### ИСХОДНЫЙ ТЕКСТ
┌──

«ANTE LUCET» [3]
«Пути Божии неисповедимы». Чем больше проникаешься этим чувством и сознанием, тем труднее обращаться к прошлому, тем труднее делиться своими воспоминаниями, осознавая, что мы фактически так мало видим и понимаем по–настоящему, что даже свою собственную жизнь и судьбу мы познаем здесь лишь «яко зерцалом в гадании».
Встреча с о. Серафимом, общение с ним, крещение и последующее его руководство моей жизнью для меня самое подлинное и великое чудо и, в то же время, самая неопровержимая, центральная реальность моего существования.
Видимое руководство о. Серафима началось в 1935–м и окончилось в 1942 году с его смертью, но в действительности оно началось ещё в 1920 году, т. е. продолжалось более 20 лет, а незримо, несомненно, продолжается и сейчас, так как та духовная связь, которая создалась при крещении, когда он буквально «принял мою душу в свою», не может быть расторгнута концом земного существования.
Религиозное чувство родилось в моей душе очень рано, но возникло оно не изолированно, а в комплексе чувств, при первых попытках осознать жизнь. Оно возникало вместе с чувством истории, осознанием своей принадлежности к народу, который «открыл» Бога для человечества. Люди жили во тьме язычества, когда в Израиле «открылся» Единый Истинный Бог. Другие народы открыли вращение земли, электричество, закон тяготения и многое другое, но то «открытие», которое было дано еврейскому народу, стало самым важным. Мысль об этом наполняла детскую душу чувством большой нравственной ответственности.
У меня всегда была глубокая душевная связь с мамой. Я ей поверяла всё, что вырастало в душе (хотя многое было смутным, неясным для меня самой), и всегда находила отклик и поддержку. В её сердце закрадывалась тревога, и однажды она сказала мне: «Я боюсь, что ты будешь очень одинока».
И действительно, я ощущала это даже тогда, когда в 1918 поступила в университет и встретила там людей, близких мне по духу, разделяющих мои религиозные искания. Это были последние годы философского факультета в его старом составе. Мы слушали лекции И. А. Ильина, Г. И. Челпанова, собирались на религиозно–философские собрания, на которых обсуждались волновавшие всех вопросы духовной жизни и Евангелия. На лекции Ильина студенты сходились в таком количестве, что аудитория их не вмещала. Среди них было много «маросейских» — духовных детей о. Алексея Мечева. Хотя я сблизилась с некоторыми из них, но все же чувствовала себя как бы чужой и далёкой от их жизни. А в 1920 году, после смерти мамы, мир для меня опустел, утратил не только привлекательность, но и реальность. Занятия философией и психологией, хотя и глубоко захватывали, но не давали той пищи, которую просила душа.

└──

### СПИСОК ЗАДАНИЙ
A. Определите, согласуются ли с воспоминаниями об о. Серафиме утверждения (i), (ii) и (iii). На каждое ответьте «да» или «нет» и приведите решающие слова из текста в точных кавычках. (i) Видимое руководство о. Серафима завершилось с его смертью в 1942 году. (ii) Мама автора умерла в 1918 году. (iii) На лекции Ильина приходило так мало студентов, что аудитория оставалась полупустой.
B. Напишите продолжение воспоминаний об о. Серафиме, начиная сразу после последнего предложения.

### ДАННЫЕ УПРАЖНЕНИЯ
┌──

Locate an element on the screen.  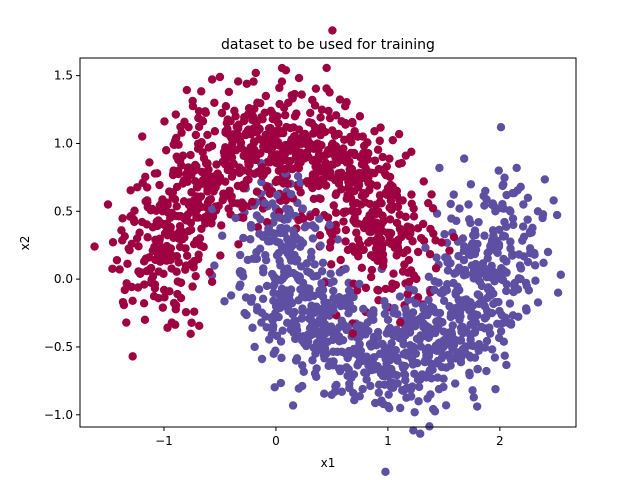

└──

### ОТВЕТЫ
A.
(i) Да: «окончилось в 1942 году с его смертью».
(ii) Нет: «А в 1920 году, после смерти мамы, мир для меня опустел».
(iii) Нет: «студенты сходились в таком количестве, что аудитория их не вмещала».

B.
Вскоре я поступила работать в детский сад, продолжая занятия в университете. В общении с детьми я больше чувствовала возможность взаимного понимания, чем со взрослыми. «Отчего мне так хорошо с детьми?» — спросила я однажды много лет спустя у о. Серафима. «Это оттого, — объяснил он, — что ваша душа отдыхает».
Среди детей (в «дошкольной колонии», как это тогда называлось) я сразу почувствовала себя иначе, чем среди взрослых. Дети как будто угадывали мои самые затаённые мысли и чувства, которые я не решалась никому высказать.
Так, например, однажды вечером, когда на душе было особенно тяжело, кто‑то из старших мальчиков (таких весёлых и резвых в течение дня) позвал меня, сказав: «Посиди с нами, нам страшно». Мои собственные страх и тоска словно исчезли. С тех пор я каждый вечер сидела с детьми, пока они не засыпали спокойным сном.
Никогда не забуду этих вечеров! Вспомнить содержание наших бесед почти невозможно: дети рассказывали о доме, о переездах, о пушках и пулемётах, о зиме, о звёздах, рассказывали сказки. Это не была беседа педагога с воспитанниками. Несмотря на разницу в возрасте, мы были равными перед вечерней зарёй, перед наступающей ночью, перед страшным миром, который нас окружал, перед Богом, которого они чувствовали яснее, чем я. Я не умела ответить на многие их вопросы, но они всегда отвечали на мои. Некоторые девочки знали наизусть молитвы и иногда читали вслух. Я не знала молитв и слушала их, затаив дыханье. В устах детей они звучали с особенной силой и неведомой мне радостью.
Днём во время прогулок говорили мало. Мы слушали, что говорили нам птицы, цветы и деревья, леса и овраги.
Помню, однажды вернулась я с прогулки и села на крыльце дома. У меня в руках был большой букет васильков; прижавшись к нему лицом, я на минуту задумалась. Ко мне подбежал маленький черноглазый мальчик, один из самых больших наших шалунов, и спросил: «Ты знаешь, кто всех лучше?» Я не нашлась, что ответить. «Бог», — сказал он. «Ты знаешь, что Бог может сделать? — опять спросил мальчик и, не дождавшись ответа, добавил: — Человека сотворить!»…
По воскресеньям мне всегда было особенно грустно, но я не могла понять причину этой грусти. В одно воскресное утро я вышла в поле: было тихо, издалека доносился колокольный звон. «У всех воскресенье, а у тебя не воскресенье», — сказал неожиданно один из малышей, находившихся возле меня.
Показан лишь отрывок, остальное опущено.